阅读节选:

• • • • •

You are given coins of different denominations and a total amount of money amount. Write a function to compute the fewest number of coins that you need to make up that amount. If that amount of money cannot be made up by any combination of the coins, return -1.
Example 1:coins = [1, 2, 5], amount = 11
return 3 (11 = 5 + 5 + 1)

Example 2:coins = [2], amount = 3
return -1.

Note:You may assume that you have an infinite number of each kind of coin.

使用DP的思想，从1块开始找到amount块

var coinChange = function(coins, amount) {
    if (amount===0)
        return 0;
    var num = coins.length;
    //表示当钱数为i时最少需要几个货币
    var dp = [0];
    //从钱数为1时开始
    for (let money = 1;money <= amount;money++) {
        //遍历每一种货币，找到money-coins[i]需要多少个货币
        for (let i = 0;i < num;i++) {
            //如果当前货币比钱数小
            if (coins[i]<money) {
                var remain = money-coins[i];
                var now = dp[remain]===undefined||dp[remain]===0 ? 0 : dp[remain] + 1;
                if (dp[money] === undefined) 
                    dp[money] = now;
                else {
                    if (now !== 0&&dp[money]!==0)
                        dp[money] = Math.min(dp[money],now);
                    else if (now !== 0&&dp[money]===0)
                        dp[money] = now;
                }
            } else if (coins[i] === money) {
                dp[money] = 1;
            }
        }
    }
    var res = dp.pop();
    return res === 0 ? -1 : res;
};

• • • • •

材料列表:
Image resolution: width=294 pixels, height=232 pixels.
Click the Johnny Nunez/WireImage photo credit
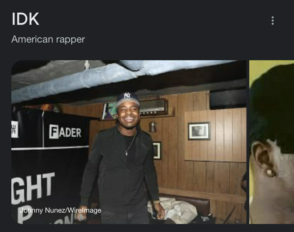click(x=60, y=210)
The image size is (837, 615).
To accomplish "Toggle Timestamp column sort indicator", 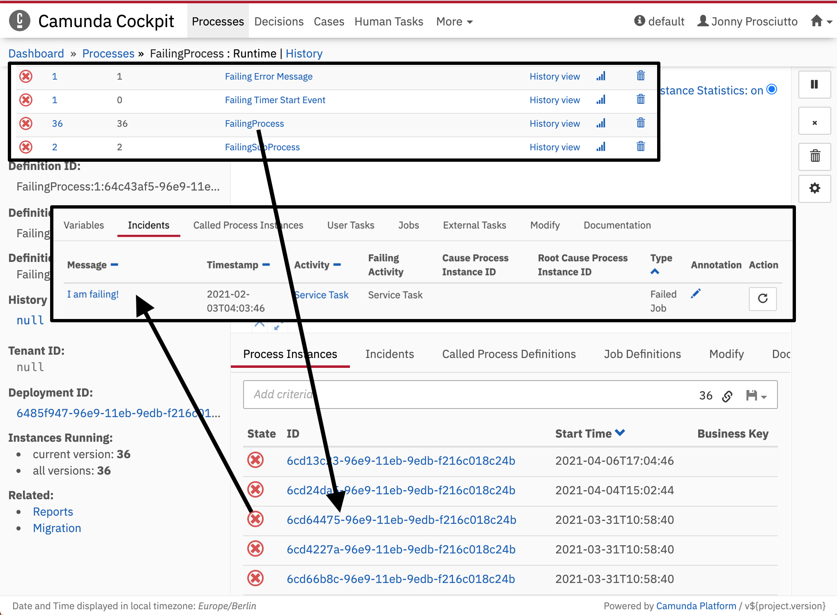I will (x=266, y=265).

• • • • •

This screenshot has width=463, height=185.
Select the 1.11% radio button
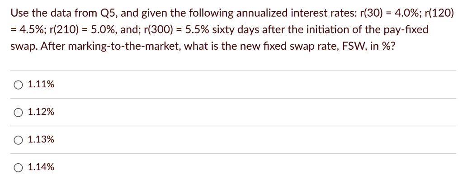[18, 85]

• • • • •

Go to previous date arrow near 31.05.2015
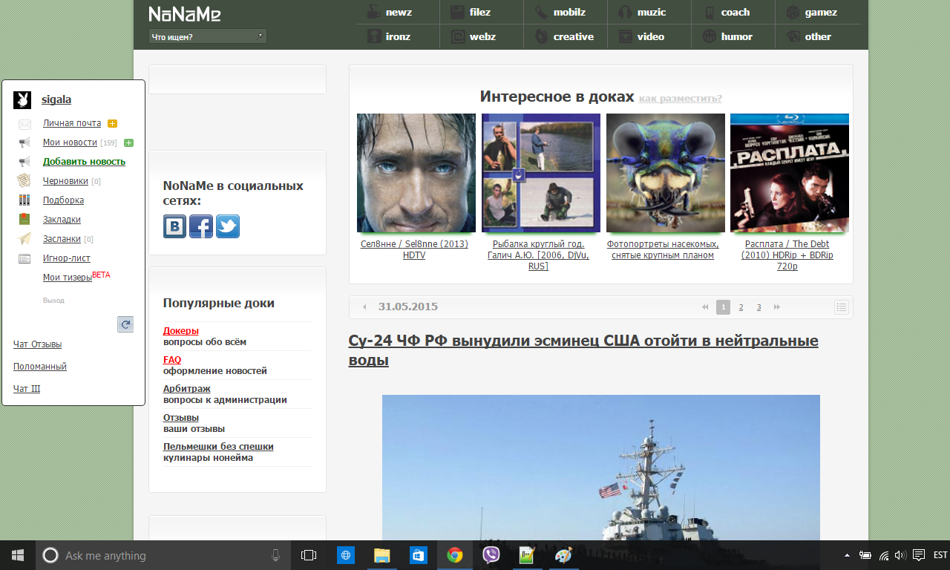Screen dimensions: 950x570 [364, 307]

• • • • •

练习任务:
**a.** 根据阅读节选回答：
(i) 示例 1 中 coins = [1, 2, 5]、amount = 11，应返回多少？
(ii) Note 部分说可以假设什么？
(iii) 代码里 amount 等于 0 时，函数直接返回什么？
**b.** 照原样抄写阅读节选中的一段，从“You are given”开始，一直到“coins, return -1.”为止。

答案列表:
**a.**
(i) 3
(ii) 每种硬币的数量都是无限的。
(iii) 0

**b.**
You are given coins of different denominations and a total amount of money amount. Write a function to compute the fewest number of coins that you need to make up that amount. If that amount of money cannot be made up by any combination of the coins, return -1.